[Records from a collection]

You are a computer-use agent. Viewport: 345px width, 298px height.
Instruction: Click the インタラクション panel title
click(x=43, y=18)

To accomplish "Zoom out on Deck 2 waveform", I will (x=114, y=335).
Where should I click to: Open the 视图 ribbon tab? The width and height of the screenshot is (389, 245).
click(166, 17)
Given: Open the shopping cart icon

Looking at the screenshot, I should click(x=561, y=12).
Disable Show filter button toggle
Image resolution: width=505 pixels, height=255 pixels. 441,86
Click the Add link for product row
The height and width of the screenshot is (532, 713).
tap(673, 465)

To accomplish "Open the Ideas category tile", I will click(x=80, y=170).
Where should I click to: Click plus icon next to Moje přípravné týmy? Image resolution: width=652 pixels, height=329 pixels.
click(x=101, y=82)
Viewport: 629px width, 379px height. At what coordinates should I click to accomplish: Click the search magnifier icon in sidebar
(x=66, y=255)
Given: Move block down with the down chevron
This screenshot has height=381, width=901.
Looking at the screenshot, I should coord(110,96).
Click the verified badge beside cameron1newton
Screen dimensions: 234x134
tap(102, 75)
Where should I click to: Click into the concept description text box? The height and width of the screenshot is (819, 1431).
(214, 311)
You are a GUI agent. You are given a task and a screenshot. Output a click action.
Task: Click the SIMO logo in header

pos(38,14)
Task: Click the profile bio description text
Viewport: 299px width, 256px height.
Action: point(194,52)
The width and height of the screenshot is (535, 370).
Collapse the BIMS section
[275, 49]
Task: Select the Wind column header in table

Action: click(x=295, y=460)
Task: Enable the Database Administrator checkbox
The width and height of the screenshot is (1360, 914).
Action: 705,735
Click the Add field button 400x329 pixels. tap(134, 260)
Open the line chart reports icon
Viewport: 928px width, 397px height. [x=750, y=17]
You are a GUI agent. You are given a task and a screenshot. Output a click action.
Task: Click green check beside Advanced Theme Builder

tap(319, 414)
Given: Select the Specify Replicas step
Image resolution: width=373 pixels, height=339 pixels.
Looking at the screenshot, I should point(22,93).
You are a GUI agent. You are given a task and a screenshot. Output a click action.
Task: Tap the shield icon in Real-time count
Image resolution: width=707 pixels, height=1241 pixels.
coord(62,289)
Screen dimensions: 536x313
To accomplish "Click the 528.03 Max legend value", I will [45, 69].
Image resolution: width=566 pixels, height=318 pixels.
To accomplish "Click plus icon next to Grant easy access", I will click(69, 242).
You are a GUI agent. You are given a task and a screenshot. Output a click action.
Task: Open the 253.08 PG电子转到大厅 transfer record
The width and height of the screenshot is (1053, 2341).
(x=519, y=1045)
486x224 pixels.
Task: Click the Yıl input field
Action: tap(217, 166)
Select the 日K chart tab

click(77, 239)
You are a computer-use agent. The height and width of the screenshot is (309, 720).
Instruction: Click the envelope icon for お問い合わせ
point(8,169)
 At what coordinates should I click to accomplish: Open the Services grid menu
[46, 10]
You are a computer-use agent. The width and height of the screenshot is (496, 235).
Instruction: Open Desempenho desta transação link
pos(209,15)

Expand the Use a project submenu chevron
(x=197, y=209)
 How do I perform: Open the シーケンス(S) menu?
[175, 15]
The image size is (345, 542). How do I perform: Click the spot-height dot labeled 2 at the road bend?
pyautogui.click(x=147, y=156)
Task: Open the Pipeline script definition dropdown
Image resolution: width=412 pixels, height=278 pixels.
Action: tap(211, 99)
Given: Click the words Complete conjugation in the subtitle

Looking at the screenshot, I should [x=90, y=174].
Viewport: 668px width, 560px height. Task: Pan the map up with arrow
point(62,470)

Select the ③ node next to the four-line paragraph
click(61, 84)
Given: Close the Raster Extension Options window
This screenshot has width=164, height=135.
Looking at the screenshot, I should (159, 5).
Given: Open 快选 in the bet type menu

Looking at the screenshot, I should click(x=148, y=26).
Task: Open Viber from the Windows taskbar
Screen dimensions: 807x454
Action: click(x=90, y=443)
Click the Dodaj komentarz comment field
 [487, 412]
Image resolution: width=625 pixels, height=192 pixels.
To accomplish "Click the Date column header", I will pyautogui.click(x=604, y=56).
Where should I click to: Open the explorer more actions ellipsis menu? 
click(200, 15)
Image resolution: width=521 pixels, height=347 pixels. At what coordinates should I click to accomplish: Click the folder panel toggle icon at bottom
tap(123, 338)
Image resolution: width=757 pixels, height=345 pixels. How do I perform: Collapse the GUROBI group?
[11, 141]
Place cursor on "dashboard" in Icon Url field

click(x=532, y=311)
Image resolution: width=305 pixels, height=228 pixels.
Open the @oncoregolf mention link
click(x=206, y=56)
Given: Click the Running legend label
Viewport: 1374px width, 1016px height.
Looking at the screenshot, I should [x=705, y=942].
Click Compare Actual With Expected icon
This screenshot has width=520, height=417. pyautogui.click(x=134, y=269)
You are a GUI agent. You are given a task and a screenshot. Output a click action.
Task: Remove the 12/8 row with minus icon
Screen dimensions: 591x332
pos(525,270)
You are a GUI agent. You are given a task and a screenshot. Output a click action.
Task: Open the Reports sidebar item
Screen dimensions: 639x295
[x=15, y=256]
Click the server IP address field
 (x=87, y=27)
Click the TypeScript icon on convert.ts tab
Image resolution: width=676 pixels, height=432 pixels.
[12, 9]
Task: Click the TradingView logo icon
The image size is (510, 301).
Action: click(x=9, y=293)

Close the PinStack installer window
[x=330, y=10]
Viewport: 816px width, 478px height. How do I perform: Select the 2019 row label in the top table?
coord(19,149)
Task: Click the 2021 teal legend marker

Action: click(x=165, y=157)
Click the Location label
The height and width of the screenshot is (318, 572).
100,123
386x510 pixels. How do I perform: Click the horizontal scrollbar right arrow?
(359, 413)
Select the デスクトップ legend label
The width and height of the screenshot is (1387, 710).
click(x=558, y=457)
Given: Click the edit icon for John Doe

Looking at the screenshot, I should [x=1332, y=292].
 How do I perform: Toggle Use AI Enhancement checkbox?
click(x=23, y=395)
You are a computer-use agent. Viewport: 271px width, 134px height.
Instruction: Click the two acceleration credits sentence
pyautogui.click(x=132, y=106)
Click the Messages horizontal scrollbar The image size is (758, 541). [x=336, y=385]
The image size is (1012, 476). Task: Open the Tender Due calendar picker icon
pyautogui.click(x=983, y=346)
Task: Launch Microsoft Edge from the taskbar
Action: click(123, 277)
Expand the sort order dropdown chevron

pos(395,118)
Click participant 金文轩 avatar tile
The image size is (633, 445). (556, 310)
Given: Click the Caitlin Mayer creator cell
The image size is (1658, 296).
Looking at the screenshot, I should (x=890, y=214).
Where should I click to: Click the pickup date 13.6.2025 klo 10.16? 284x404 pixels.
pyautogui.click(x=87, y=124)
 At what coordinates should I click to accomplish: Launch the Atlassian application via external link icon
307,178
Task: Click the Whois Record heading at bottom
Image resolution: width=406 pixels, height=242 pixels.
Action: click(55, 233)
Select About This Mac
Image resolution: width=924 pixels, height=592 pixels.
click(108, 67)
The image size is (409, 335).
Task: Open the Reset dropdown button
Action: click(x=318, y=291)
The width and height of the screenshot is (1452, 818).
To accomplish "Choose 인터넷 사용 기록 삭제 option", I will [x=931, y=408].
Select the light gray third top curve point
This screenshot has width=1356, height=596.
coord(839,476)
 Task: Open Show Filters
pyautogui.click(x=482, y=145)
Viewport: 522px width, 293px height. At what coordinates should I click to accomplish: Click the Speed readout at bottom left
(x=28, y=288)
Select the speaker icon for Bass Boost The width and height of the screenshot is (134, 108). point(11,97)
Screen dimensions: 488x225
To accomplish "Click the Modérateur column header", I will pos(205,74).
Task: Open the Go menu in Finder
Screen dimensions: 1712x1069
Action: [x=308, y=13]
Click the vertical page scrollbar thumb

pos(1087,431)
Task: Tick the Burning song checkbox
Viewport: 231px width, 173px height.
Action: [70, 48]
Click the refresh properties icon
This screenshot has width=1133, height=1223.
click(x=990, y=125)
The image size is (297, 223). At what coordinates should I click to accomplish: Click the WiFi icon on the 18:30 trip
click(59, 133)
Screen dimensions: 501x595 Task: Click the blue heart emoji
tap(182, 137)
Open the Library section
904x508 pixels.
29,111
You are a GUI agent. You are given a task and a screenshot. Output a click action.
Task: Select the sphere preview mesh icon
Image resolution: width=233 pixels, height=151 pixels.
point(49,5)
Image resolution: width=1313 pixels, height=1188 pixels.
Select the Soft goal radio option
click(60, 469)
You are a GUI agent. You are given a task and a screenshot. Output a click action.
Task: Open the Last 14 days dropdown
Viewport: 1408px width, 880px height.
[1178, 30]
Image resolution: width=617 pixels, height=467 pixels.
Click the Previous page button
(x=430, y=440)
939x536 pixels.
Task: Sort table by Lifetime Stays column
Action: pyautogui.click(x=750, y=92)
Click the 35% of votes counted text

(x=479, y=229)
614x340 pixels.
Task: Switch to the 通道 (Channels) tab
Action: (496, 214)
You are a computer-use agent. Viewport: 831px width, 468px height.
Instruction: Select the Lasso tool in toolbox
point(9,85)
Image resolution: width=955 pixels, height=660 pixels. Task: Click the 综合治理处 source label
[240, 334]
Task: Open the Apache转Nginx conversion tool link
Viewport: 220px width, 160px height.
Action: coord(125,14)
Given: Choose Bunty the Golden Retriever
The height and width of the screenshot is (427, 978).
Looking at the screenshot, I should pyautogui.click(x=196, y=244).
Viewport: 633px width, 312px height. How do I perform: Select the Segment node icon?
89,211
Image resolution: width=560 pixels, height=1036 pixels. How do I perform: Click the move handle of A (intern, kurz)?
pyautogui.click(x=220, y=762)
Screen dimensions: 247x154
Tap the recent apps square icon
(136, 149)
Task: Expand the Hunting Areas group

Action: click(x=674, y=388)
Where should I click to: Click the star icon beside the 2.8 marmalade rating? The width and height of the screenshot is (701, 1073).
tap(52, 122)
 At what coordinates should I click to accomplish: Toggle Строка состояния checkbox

• **OBJECTIVE**:
Convert the records above, from their start through the line containing "Image resolution: width=505", into a JSON list of strings with one string per line. Leave out blank lines.

• **CORRECT RESPONSE**:
[
  "You are a computer-use agent. Viewport: 345px width, 298px height.",
  "Instruction: Click the インタラクション panel title",
  "click(x=43, y=18)",
  "To accomplish \"Zoom out on Deck 2 waveform\", I will (x=114, y=335).",
  "Where should I click to: Open the 视图 ribbon tab? The width and height of the screenshot is (389, 245).",
  "click(166, 17)",
  "Given: Open the shopping cart icon",
  "Looking at the screenshot, I should click(x=561, y=12).",
  "Disable Show filter button toggle",
  "Image resolution: width=505 pixels, height=255 pixels. 441,86"
]